--- START DATA PROVIDED ---

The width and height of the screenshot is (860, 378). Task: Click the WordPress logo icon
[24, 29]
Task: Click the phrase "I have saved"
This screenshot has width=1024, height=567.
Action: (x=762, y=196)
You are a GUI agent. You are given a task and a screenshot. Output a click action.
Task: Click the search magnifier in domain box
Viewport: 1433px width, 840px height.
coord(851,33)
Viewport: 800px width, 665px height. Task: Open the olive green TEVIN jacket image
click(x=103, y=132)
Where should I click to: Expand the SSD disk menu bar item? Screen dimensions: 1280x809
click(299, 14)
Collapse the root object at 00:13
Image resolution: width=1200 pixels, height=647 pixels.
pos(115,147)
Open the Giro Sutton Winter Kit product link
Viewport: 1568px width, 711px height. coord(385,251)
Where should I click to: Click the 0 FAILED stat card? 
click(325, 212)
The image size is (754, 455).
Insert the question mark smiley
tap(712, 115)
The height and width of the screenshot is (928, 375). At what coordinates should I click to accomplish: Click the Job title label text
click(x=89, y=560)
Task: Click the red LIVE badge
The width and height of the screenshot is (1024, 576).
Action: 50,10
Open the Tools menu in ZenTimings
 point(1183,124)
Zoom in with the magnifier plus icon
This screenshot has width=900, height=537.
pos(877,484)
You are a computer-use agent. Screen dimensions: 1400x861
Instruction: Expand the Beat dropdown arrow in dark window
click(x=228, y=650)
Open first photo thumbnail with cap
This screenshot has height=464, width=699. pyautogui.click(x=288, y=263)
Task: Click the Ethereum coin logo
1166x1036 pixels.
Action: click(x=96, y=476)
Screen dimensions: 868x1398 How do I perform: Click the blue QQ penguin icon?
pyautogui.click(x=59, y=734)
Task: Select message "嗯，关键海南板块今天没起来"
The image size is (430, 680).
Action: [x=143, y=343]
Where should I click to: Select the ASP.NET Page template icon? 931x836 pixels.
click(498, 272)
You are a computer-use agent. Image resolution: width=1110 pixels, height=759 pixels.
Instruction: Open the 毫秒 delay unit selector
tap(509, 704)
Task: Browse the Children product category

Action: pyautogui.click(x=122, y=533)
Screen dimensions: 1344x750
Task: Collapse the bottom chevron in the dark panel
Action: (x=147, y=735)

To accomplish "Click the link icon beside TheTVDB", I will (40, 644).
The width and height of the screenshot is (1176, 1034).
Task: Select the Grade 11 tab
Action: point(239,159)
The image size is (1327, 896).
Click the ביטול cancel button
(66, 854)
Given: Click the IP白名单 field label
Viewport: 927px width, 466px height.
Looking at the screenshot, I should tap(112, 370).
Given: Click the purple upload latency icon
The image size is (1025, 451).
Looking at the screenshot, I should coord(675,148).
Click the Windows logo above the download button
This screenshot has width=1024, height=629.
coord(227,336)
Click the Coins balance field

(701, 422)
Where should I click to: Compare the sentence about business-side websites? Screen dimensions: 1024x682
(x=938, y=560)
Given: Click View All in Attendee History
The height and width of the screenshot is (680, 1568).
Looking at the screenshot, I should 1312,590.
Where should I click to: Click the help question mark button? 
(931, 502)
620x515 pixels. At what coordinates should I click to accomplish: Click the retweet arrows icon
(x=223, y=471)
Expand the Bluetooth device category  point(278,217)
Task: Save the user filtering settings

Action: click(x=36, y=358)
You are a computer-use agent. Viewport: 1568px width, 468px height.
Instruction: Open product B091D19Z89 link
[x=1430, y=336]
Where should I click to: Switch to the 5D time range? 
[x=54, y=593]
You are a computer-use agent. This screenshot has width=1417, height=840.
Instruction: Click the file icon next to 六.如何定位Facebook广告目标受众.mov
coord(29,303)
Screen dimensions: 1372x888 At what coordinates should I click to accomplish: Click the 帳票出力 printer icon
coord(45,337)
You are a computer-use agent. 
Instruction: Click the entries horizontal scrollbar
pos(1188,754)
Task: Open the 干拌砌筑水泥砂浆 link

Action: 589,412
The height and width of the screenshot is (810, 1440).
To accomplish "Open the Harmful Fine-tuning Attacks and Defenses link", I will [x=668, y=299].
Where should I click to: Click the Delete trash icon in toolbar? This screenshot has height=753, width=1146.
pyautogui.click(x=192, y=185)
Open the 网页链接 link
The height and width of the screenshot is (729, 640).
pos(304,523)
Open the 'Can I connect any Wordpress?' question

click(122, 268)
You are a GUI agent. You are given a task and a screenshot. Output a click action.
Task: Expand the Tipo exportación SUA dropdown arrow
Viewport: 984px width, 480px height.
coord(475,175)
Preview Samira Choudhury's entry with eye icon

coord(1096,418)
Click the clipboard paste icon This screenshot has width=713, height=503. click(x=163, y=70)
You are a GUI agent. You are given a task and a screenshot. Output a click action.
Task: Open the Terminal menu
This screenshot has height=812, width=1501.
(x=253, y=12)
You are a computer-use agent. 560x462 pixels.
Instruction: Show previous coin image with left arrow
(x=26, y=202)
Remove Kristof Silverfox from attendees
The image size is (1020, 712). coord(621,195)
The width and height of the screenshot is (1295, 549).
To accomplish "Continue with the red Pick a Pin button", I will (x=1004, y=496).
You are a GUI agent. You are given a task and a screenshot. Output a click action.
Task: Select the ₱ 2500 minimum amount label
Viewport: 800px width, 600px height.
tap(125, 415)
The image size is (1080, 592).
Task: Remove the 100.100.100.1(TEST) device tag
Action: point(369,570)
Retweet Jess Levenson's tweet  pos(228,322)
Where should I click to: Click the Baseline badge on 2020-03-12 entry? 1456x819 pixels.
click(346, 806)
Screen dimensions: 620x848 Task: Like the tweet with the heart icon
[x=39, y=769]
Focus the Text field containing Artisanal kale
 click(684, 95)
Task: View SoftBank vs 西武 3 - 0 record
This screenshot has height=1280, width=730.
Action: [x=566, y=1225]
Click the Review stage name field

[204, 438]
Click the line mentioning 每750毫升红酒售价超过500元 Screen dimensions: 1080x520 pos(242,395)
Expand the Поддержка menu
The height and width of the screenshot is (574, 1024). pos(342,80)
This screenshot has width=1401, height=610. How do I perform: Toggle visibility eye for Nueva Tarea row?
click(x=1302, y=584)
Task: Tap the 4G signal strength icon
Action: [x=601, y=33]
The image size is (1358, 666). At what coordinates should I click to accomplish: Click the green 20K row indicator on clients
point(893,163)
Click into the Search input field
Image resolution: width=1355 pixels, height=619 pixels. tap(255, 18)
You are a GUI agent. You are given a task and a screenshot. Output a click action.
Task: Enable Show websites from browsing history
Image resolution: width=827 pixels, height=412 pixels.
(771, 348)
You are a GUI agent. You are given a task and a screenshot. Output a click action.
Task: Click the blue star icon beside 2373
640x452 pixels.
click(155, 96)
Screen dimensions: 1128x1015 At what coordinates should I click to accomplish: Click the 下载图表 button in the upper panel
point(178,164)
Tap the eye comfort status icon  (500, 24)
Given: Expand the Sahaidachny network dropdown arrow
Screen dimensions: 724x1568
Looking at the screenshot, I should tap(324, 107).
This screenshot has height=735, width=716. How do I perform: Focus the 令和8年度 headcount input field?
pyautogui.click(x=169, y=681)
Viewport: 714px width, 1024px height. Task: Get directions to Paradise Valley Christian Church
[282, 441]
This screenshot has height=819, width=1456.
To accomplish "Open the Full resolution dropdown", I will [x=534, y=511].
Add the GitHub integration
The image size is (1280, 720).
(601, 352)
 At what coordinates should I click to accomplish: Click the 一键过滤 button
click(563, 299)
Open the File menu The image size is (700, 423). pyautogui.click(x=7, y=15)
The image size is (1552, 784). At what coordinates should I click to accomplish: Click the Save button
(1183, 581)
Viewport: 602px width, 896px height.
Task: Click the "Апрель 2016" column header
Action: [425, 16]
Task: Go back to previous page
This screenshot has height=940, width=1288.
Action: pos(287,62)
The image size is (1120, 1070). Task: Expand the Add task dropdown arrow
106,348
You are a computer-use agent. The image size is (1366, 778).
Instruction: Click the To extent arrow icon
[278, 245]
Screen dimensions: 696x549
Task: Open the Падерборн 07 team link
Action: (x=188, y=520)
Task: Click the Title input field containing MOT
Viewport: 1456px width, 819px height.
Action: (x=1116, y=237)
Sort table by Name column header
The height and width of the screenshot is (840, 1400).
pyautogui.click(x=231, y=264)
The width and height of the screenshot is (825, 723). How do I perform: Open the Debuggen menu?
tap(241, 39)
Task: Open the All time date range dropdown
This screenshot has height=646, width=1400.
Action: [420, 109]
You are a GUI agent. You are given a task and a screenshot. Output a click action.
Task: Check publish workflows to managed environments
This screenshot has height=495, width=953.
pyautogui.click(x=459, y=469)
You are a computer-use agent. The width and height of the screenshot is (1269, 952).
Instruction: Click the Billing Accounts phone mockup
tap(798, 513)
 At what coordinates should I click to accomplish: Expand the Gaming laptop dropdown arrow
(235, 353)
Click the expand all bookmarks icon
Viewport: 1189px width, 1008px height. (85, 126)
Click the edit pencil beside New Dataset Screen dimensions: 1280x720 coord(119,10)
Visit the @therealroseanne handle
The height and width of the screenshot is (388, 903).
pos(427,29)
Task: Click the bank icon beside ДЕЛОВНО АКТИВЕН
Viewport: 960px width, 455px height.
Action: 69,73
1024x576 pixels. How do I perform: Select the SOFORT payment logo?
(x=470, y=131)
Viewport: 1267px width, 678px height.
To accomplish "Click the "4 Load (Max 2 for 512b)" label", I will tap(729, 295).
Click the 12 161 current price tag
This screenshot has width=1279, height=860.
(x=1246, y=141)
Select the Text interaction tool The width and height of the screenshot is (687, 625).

--- END DATA PROVIDED ---

TASK REQUIREMENTS:
Rewrite the stretch of material from the line containing "620x515 pixels. At" through the line containing "click(122, 268)", substituting "screen assistant" for "computer-use agent" and leaving everything else unchanged.

RESULT FOR THIS TASK:
620x515 pixels. At what coordinates should I click to accomplish: Click the retweet arrows icon
(x=223, y=471)
Expand the Bluetooth device category  point(278,217)
Task: Save the user filtering settings

Action: click(x=36, y=358)
You are a screen assistant. Viewport: 1568px width, 468px height.
Instruction: Open product B091D19Z89 link
[x=1430, y=336]
Where should I click to: Switch to the 5D time range? 
[x=54, y=593]
You are a screen assistant. This screenshot has width=1417, height=840.
Instruction: Click the file icon next to 六.如何定位Facebook广告目标受众.mov
coord(29,303)
Screen dimensions: 1372x888 At what coordinates should I click to accomplish: Click the 帳票出力 printer icon
coord(45,337)
You are a screen assistant. 
Instruction: Click the entries horizontal scrollbar
pos(1188,754)
Task: Open the 干拌砌筑水泥砂浆 link

Action: 589,412
The height and width of the screenshot is (810, 1440).
To accomplish "Open the Harmful Fine-tuning Attacks and Defenses link", I will [x=668, y=299].
Where should I click to: Click the Delete trash icon in toolbar? This screenshot has height=753, width=1146.
pyautogui.click(x=192, y=185)
Open the 网页链接 link
The height and width of the screenshot is (729, 640).
pos(304,523)
Open the 'Can I connect any Wordpress?' question

click(122, 268)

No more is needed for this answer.